Exercise goal>
Please print exactly the lines from the line containing "1239x952 pixels. At" through the end of the data, no more, and keep pictures out of the copy.

▬▬▬

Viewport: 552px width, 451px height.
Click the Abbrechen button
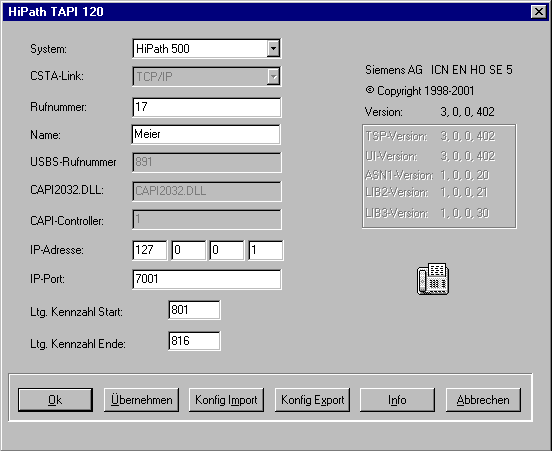coord(483,400)
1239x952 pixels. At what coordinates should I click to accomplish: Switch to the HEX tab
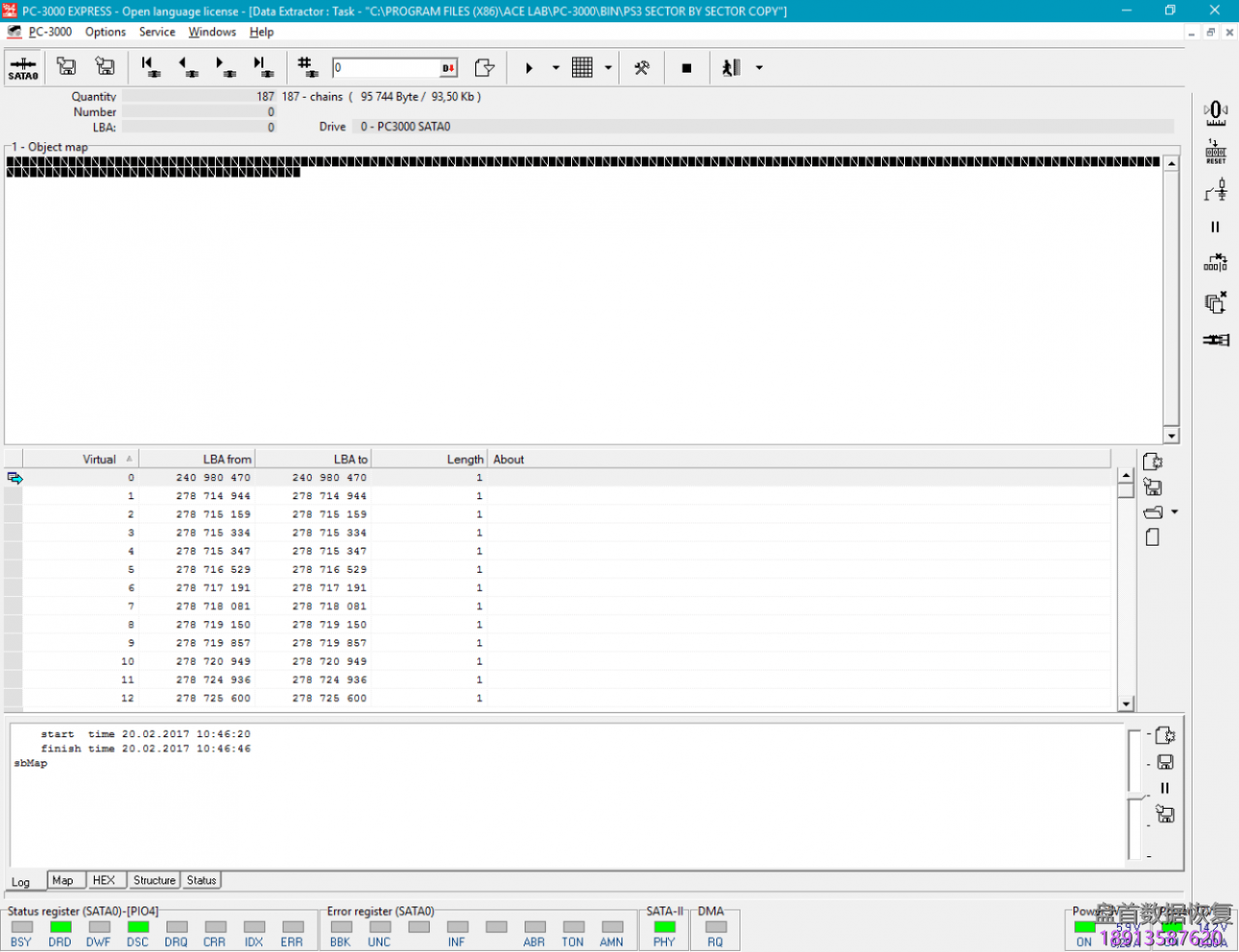(x=104, y=880)
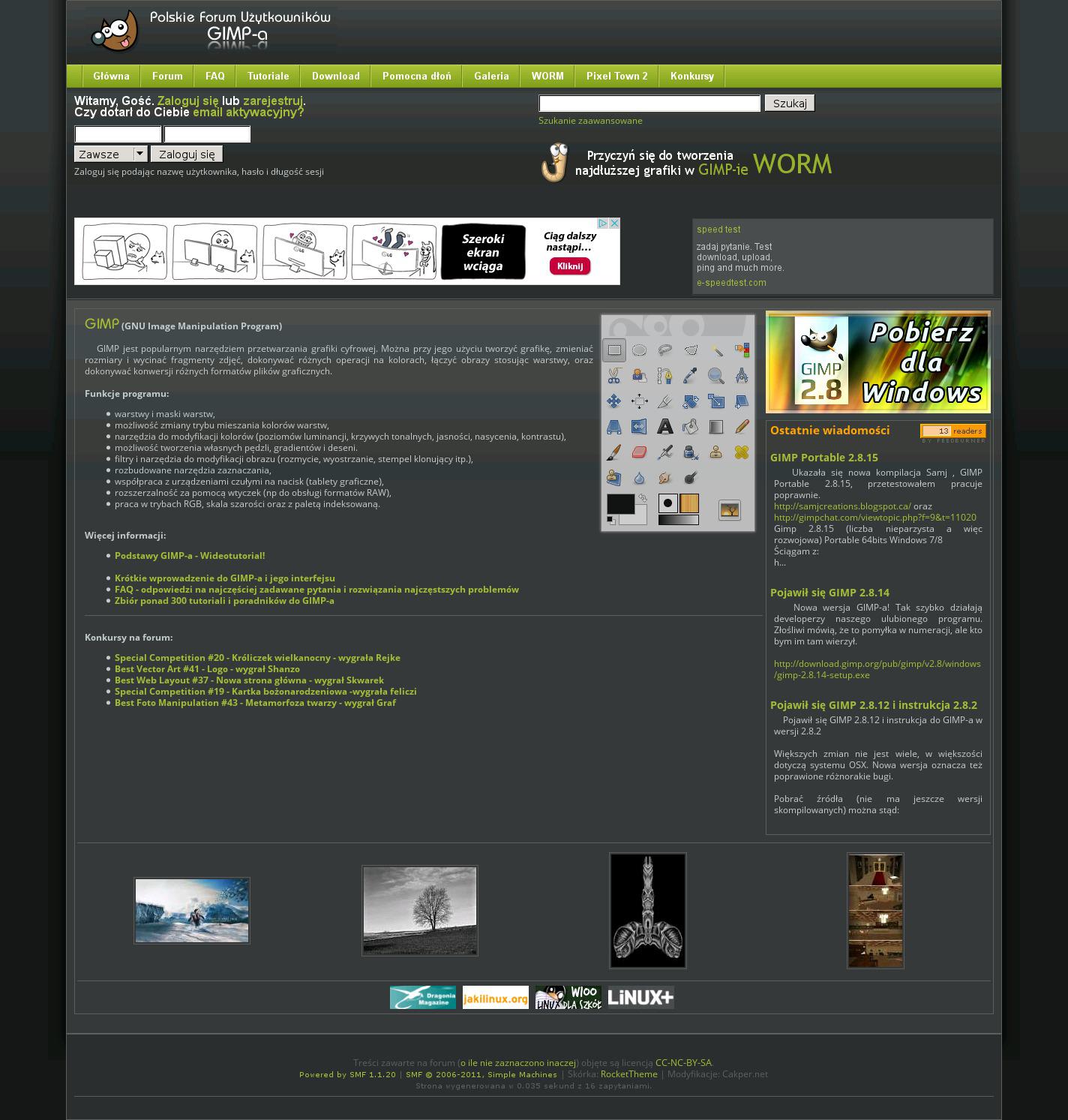This screenshot has width=1068, height=1120.
Task: Click the yellow Heal tool bandage icon
Action: [x=742, y=452]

▬▬▬

Reply>
1239x952 pixels. At what coordinates should I click to accomplish: Switch to the HEX tab
(x=104, y=880)
This screenshot has width=1068, height=1120.
Task: Click the yellow Heal tool bandage icon
Action: [x=742, y=452]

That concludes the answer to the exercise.